Sparse Indexing is not unique in the industry, but the engineers at HP Labs have put their thinking hats on and applied it to improve the search and looking up of the hashes in the StoreOnce deduplication technology.

Further savings are also achieved when the deduped data is compressed with the LZ (Lempel-Ziv) compression method before it is stored into the disks.

The HP StoreOnce technology is 100% fully concocted in the renown HP Labs and according to sources, this technology will indeed permeate across all HP StorageWorks (HP has since renamed it to HP Storage) line. With this strategy, HP hopes to address the “fragmented and complicated” (as quoted by HP) deduplication and data protection strategy across the enterprise. By “fragmented and complicated”, they mean that the deduplicated data constant has to be rehydrated and deduped again as the data moves across different IT devices and functions.

In a perfect world, HP wants their StoreOnce technology to be like the diagram below.

However, one very interesting fact that I found was HP does not believe that primary storage deduplication is a good idea.

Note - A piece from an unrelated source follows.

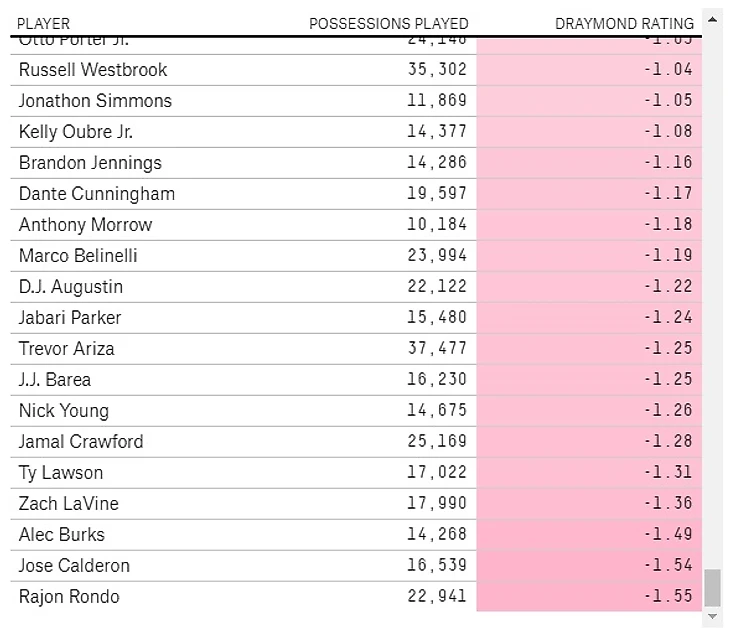Click Trevor Ariza's possessions value 37,477
730x632 pixels.
[x=437, y=349]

They claim that it complicates the whole thing. Whether HP likes it or not, NetApp has been dishing out primary storage deduplication for several years now and you don’t see their customers unhappy with NetApp about this feature.

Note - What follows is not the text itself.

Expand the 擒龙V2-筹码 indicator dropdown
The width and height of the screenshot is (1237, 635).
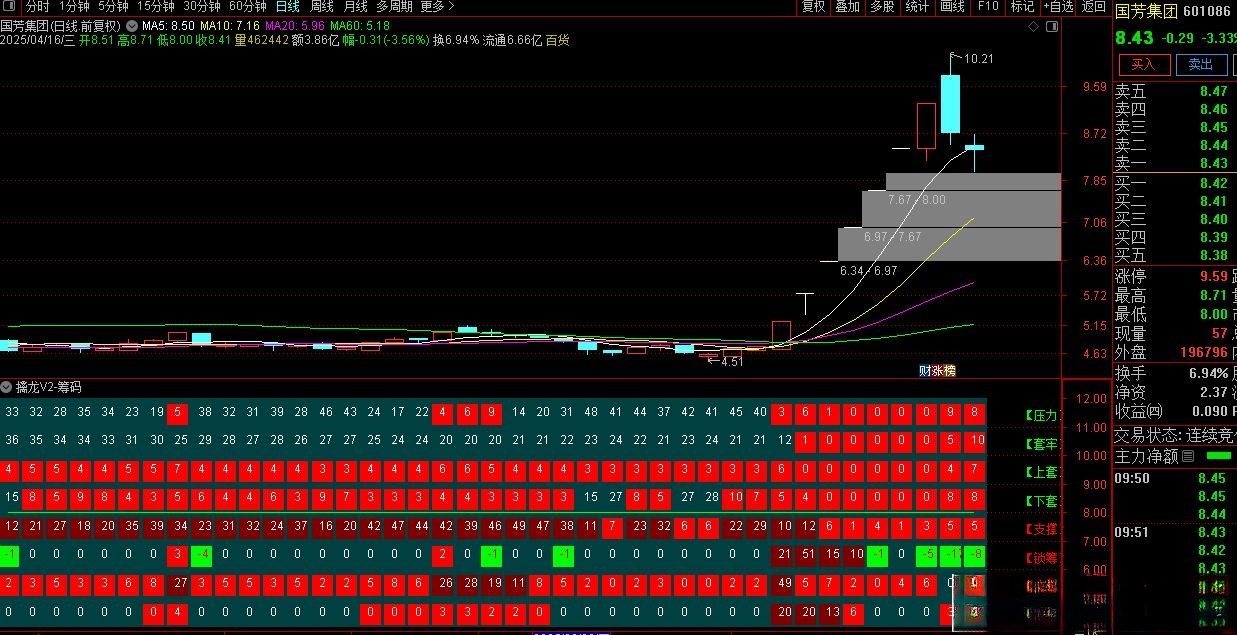(7, 387)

In one of the HP Business whitepapers I read, one of the takeaways was

I was like, “Whoa! What’s this?”. I felt bemused about what was mentioned in the whitepaper. After all the best claims of the HP StoreOnce technology, I can’t help but to think that this could be a banana skin on the pavement for HP.

Deduplication – a fancy form of Compression?

One of the things that peeved at the HP D2D Workshop a few days ago was this heading in the HP PowerPoint slides – “Deduplication – a fancy form of Compression”. Somehow it bothered me.

I have always placed both deduplication and compression into a bucket I called “Data Reduction“. Some vendors might call it Storage Economics, spinning it in a cooler manner. Either way, both attempt and succeed to reduce the capacity required to store the amount of data and this translates into benefits in storage management and network. With a smaller data set, lesser processing and capacity are required, likely speeding up the performance of the storage array. At the same time, the primary data backup set (you know, the data that you back up every night?) becomes smaller, making backup and restore faster (not necessarily, but you have to rehydrate the data from its reduced state). Another obvious benefit is the ability to transfer the smaller data set over the network more efficiently, compared to its original state and size, making Disaster Recovery more possible and so on.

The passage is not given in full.